Les Jolies Colonies de Vacances

Pierre Perret cherche fortune, de rade en cabaret.

Erato

Hélas, sauf pour l’esprit, la valeur nutritive de la poésie est quasiment nulle.

Mais depuis « Le Tord-Boyaux », Pierre Perret creuse une veine bien plus rémunératrice, du côté de Hara-Kiri plus que de Georges Brassens.
Les paroles du Tord-Boyaux heurtent la bienséance et les bien séants, encore nombreux au milieu des années soixante.
Faut ce qu’il faut ! Pierre n’hésite pas à en remettre une couche avec « les jolies colonies de vacances »
Ton air est bon mais ton chant point
Tout public, mais truffé d’allusions graveleuses destinées à provoquer les foudres de la censure de l’ORTF.
Au prix où est la publicité, c’est du nanan.

Alors Pierre, les Colos, ça n’est pas un sujet trop risqué pour un chanteur engagé ?
En 66 on est trop petits pour se défendre, mais maintenant tu vas voir ta gueule…

Engagées jusqu’au trognon dans la gestion des colos, les associations laïques (mes chers frères) et confessionnelles (mes bien chers frères) montent au créneau,
avec l’énergie brouillonne propre aux militants véritables.

Leurs clameurs indignées dans les journaux et sur les ondes, assurent à la chanson de Pierre Perret une couverture médiatique franco-universelle.
Comme quoi nos chers frères ont beau connaitre les lois éternelles de l’Univers, ils ignorent entièrement celles du Marketing.

Pierre Perret et son Doudou
Après le matraquage de rigueur sur Europe 1 et France Inter, la chanson devient un vrai Tube en 1966.

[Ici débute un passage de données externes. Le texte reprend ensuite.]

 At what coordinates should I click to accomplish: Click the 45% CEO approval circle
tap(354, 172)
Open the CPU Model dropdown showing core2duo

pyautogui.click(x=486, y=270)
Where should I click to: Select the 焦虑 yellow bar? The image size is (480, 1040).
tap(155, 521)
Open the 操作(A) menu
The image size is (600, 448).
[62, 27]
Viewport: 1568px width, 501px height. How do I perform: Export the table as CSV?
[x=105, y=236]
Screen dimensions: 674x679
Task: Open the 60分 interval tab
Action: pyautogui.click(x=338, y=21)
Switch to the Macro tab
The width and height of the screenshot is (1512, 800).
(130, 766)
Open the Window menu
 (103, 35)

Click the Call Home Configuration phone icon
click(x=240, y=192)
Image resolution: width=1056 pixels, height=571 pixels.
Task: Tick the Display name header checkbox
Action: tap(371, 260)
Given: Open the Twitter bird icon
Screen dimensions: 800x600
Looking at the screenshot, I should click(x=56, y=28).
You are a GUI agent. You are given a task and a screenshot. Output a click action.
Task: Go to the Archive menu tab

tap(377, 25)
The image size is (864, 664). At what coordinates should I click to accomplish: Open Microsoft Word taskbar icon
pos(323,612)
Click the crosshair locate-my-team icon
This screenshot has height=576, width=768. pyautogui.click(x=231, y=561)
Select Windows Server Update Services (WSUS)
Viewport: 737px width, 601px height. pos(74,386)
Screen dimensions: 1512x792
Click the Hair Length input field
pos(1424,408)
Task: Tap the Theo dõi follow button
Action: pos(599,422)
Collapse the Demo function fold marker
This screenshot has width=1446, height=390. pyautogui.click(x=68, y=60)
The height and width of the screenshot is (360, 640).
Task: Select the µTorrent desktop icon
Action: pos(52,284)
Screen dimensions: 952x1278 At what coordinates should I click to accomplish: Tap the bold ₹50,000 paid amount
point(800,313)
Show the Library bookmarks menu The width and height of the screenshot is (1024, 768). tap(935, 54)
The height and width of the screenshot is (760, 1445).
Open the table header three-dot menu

Mais dis-moi Pierre, j’ai un doute.
Pour becqu’ter on nous met à l’aise,
C’est vraiment comme à la maison,
Les fayots c’est du vrai béton,
J’ai l’estomac comme une falaise.
L’matin on va faire les poubelles,
Les surveillants sont pas méchants…
Pour se baigner c’est l’coin tranquille,
On est les seuls personne y va.
On va s’tremper dans un p’tit bras,
Où sortent les égouts d’la ville.
Paraît qu’on a tous le typhus,
On a l’pétrus tout boutonneux !
Tu nous ballades des fayots aux poubelles, puis des égouts à l’abattage dans les bordels de Tanger.
Elle ne serait pas atrophiée du bulbe olfactif ta Muse ?
J’vous quitte là, j’vais voir ma fiancée,
Une vieille qu’a au moins ses dix berges,
Les p’tits on n’a vraiment pas d’chance,
On nous fait jamais voyager,
Mais les grandes filles vont à Tanger,
Dans l’autre colonie d’vacances…
Les beaufs de l’époque ont percuté au quart de tour, les bordels de Tanger ça leur parle !
Ils ne manquent pas une occasion de chanter le couplet sur notre passage.
Mais tu plaides le second degré, avec une hypocrisie non feinte (sic).
Soit, mais comme disent les parachutistes, le second degré ce n’est pas donné à tout le monde.
Mes copines ne veulent pas aller à Tanger, Pierre, alors vas-y toi-même,

Et surtout n’oublie pas ton tube.
Sans rancune, Pierre. Et avec le bon souvenir d’Estelle.